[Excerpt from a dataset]
▼

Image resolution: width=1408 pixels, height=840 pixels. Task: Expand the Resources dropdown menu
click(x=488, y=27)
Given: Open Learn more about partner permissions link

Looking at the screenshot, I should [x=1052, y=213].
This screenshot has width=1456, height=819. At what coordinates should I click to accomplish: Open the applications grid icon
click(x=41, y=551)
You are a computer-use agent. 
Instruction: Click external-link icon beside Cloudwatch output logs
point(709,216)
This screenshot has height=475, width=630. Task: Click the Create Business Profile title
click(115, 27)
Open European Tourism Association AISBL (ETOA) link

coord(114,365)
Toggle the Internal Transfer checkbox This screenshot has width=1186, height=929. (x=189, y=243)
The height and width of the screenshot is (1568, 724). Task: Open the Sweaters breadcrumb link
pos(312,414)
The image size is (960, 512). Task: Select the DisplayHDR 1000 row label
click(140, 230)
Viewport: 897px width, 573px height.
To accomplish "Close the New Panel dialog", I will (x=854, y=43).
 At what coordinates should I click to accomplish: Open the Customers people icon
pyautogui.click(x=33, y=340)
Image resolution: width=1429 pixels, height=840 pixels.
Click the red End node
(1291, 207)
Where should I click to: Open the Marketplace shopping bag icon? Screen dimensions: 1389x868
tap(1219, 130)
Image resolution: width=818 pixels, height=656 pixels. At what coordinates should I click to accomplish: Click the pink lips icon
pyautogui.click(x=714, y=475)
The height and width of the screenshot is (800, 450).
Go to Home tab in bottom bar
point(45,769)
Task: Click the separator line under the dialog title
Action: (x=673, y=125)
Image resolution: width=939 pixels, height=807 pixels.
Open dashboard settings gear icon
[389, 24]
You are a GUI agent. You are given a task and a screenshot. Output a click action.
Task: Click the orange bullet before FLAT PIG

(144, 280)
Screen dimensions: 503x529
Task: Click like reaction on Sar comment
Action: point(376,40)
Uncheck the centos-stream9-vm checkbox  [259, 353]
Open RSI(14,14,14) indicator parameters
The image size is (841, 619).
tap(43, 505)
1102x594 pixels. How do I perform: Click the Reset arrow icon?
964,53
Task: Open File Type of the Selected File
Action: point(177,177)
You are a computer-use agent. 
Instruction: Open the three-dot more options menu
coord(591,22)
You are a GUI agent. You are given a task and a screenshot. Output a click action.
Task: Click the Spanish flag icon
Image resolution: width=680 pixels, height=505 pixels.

▲

Copy every one of the records above word for word, keeping each line as it appears.

*ANSWER FOR THIS EXERCISE*:
Image resolution: width=1408 pixels, height=840 pixels. Task: Expand the Resources dropdown menu
click(x=488, y=27)
Given: Open Learn more about partner permissions link

Looking at the screenshot, I should [x=1052, y=213].
This screenshot has width=1456, height=819. At what coordinates should I click to accomplish: Open the applications grid icon
click(x=41, y=551)
You are a computer-use agent. 
Instruction: Click external-link icon beside Cloudwatch output logs
point(709,216)
This screenshot has height=475, width=630. Task: Click the Create Business Profile title
click(115, 27)
Open European Tourism Association AISBL (ETOA) link

coord(114,365)
Toggle the Internal Transfer checkbox This screenshot has width=1186, height=929. (x=189, y=243)
The height and width of the screenshot is (1568, 724). Task: Open the Sweaters breadcrumb link
pos(312,414)
The image size is (960, 512). Task: Select the DisplayHDR 1000 row label
click(140, 230)
Viewport: 897px width, 573px height.
To accomplish "Close the New Panel dialog", I will (x=854, y=43).
 At what coordinates should I click to accomplish: Open the Customers people icon
pyautogui.click(x=33, y=340)
Image resolution: width=1429 pixels, height=840 pixels.
Click the red End node
(1291, 207)
Where should I click to: Open the Marketplace shopping bag icon? Screen dimensions: 1389x868
tap(1219, 130)
Image resolution: width=818 pixels, height=656 pixels. At what coordinates should I click to accomplish: Click the pink lips icon
pyautogui.click(x=714, y=475)
The height and width of the screenshot is (800, 450).
Go to Home tab in bottom bar
point(45,769)
Task: Click the separator line under the dialog title
Action: (x=673, y=125)
Image resolution: width=939 pixels, height=807 pixels.
Open dashboard settings gear icon
[389, 24]
You are a GUI agent. You are given a task and a screenshot. Output a click action.
Task: Click the orange bullet before FLAT PIG

(144, 280)
Screen dimensions: 503x529
Task: Click like reaction on Sar comment
Action: point(376,40)
Uncheck the centos-stream9-vm checkbox  [259, 353]
Open RSI(14,14,14) indicator parameters
The image size is (841, 619).
tap(43, 505)
1102x594 pixels. How do I perform: Click the Reset arrow icon?
964,53
Task: Open File Type of the Selected File
Action: point(177,177)
You are a computer-use agent. 
Instruction: Open the three-dot more options menu
coord(591,22)
You are a GUI agent. You are given a task and a screenshot. Output a click action.
Task: Click the Spanish flag icon
Image resolution: width=680 pixels, height=505 pixels.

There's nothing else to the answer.